The charges against Officer Rolfe are felony murder, which means that the death was the result of an underlying felony—in this case, aggravated assault with a deadly weapon. The other charges are for aggravated assault, violations of office and four charges for firing his handgun towards the Chevrolet Trailblazer which was struck by one of the three bullets. One of the charges is for property damage to the truck and the other three are for firing toward each of the three passengers who were present in the vehicle.
The attorney representing these three witnesses also spoke at the press conference, explaining that all three are traumatized from having to watch the brutal murder of Brooks only a few feet away. They also reportedly corroborated the evidence presented by the Fulton County District Attorney.

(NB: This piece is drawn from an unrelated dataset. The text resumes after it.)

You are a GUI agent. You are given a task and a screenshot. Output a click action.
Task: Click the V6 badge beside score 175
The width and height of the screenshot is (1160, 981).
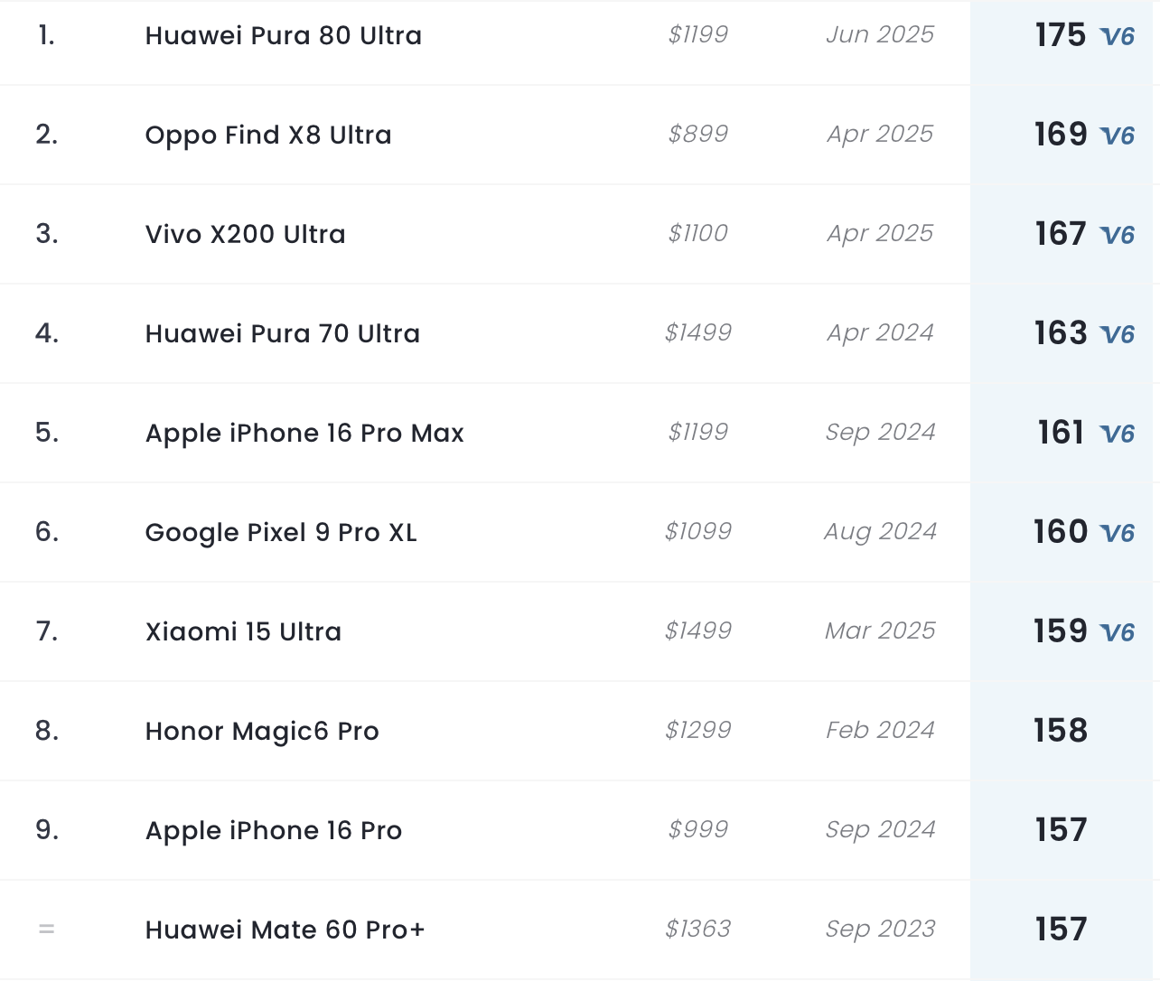click(1117, 37)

The felony murder charge could result in life in prison without parole or the death penalty and most of the other charges carry a sentence of one to twenty years in prison. Officer Brosnan was also charged with aggravated assault and two violations of oath, due to the fact that he stood on Brooks’ shoulder, which he has admitted to doing. When asked why he did this, he replied that he was not fully aware of what was going on and became worried that Brooks may have had a weapon. Howard commented that his office found this strange since Brooks had already been checked for weapons.

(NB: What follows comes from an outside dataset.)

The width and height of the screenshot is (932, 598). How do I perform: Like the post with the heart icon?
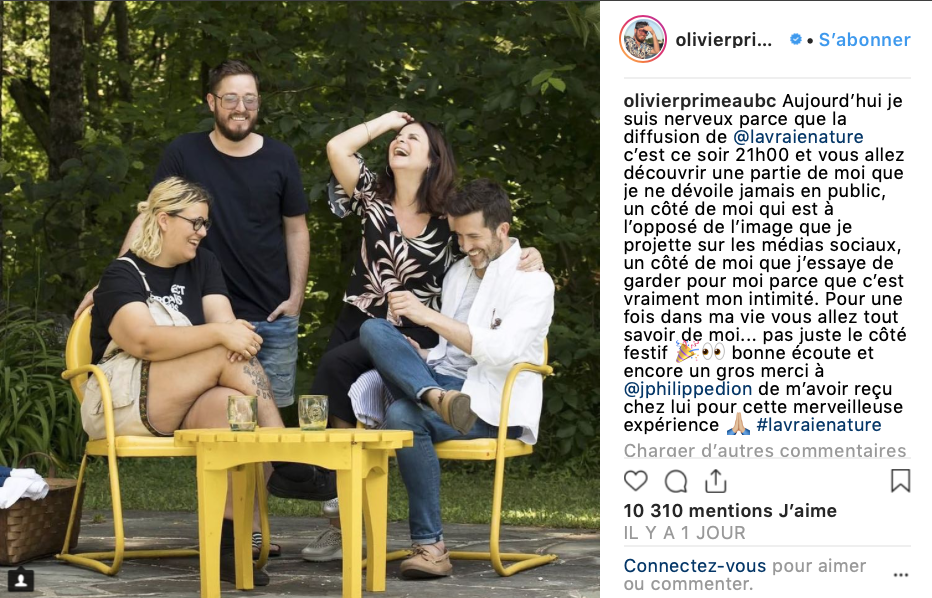[635, 480]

Many of the speakers present at the press conference described Officer Brosnan as “courageous” and an example of the kind of changes that need to take place among police all over the country. It is likely that he will be used as a poster child for police reform by the Democratic Party moving forward.

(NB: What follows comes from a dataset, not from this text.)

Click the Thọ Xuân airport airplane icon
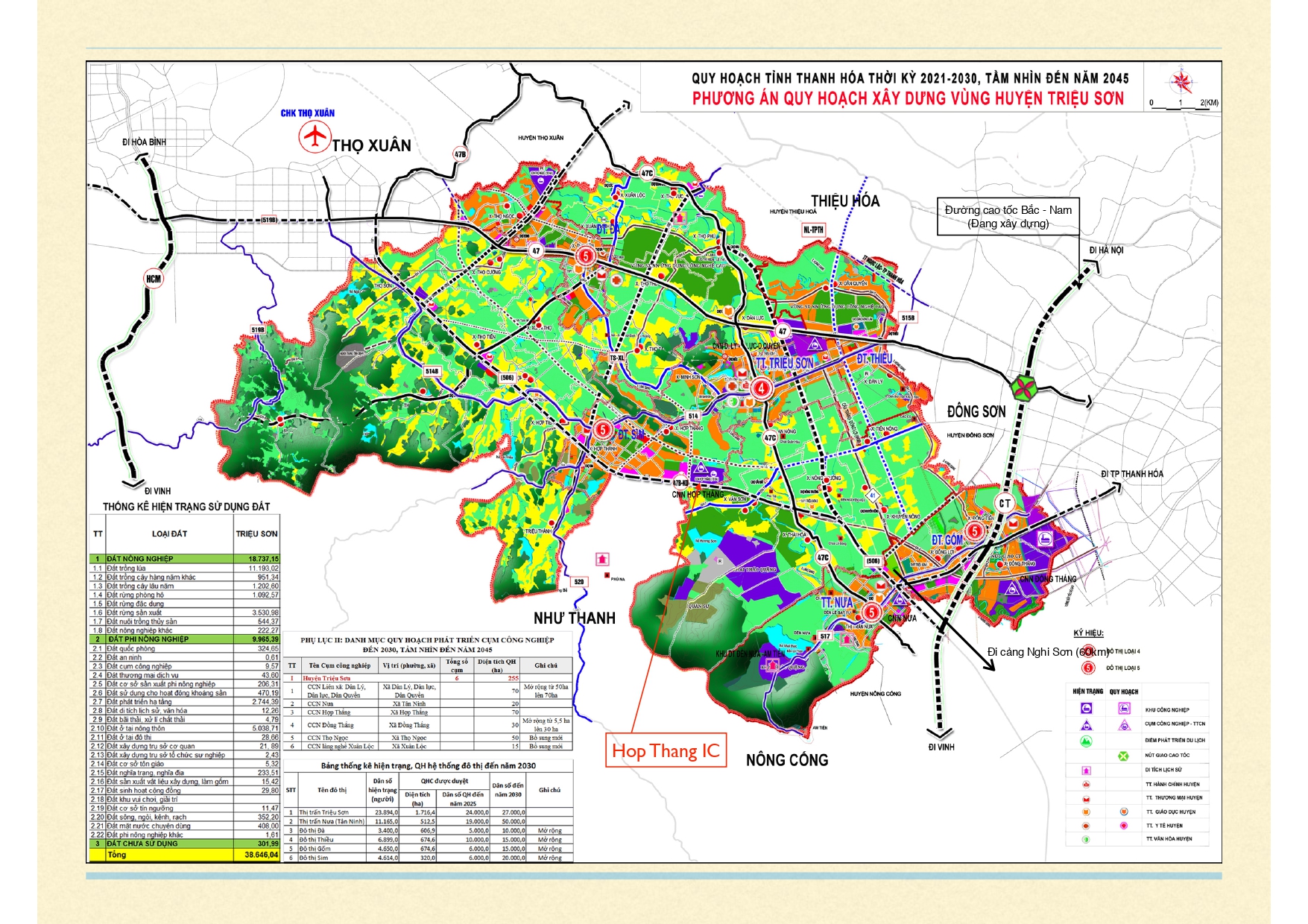 pos(315,137)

Howard said that they are asking both Rolfe and Brosnan to surrender themselves by 6:00 p.m. today and they are recommending that Rolfe be held without bond. Since Brosnan has volunteered to cooperate, they are asking the court to grant him a bond of $50,000.
One further detail came out of the question and answer portion of the press conference—that Officer Brosnan is newer to the police department and was not an experienced DUI investigator. However, Brosnan called Officer Rolfe specifically, who has extensive experience with DUI incidents. Brosnan reportedly told the DA that he was surprised that the situation then accelerated into an actual arrest.
In the video footage available publicly, Brooks can actually be heard, prior to allegedly failing his breathalyzer test, asking if he could just lock up his car and walk to his sister’s house a short distance away. Experts have explained in recent days that officers have a lot of leeway when it comes to making arrests and that Rolfe and Brosnan hypothetically could have helped him get home safely without an arrest.
In May 2019, Rolfe was “honored” by Mothers Against Drunk Driving (MADD) for making more than 50 arrests of people driving under the influence during the previous year. Reports are also emerging about previous incidents of “use of force” complaints about Rolfe along with accusations that he covered up a police shooting in 2015.
Howard told reporters that, due to the COVID-19 pandemic and the fact that they have seven other cases scheduled ahead of this one, they might have to wait until January or February to get an indictment from a grand jury allowing for court proceedings to move ahead. Howard said that he has recently put together a list of recommendations, including that prosecutors should be allowed to issue indictments without a grand jury when they involve police shootings.
“If I had the authority, I would sign them today.”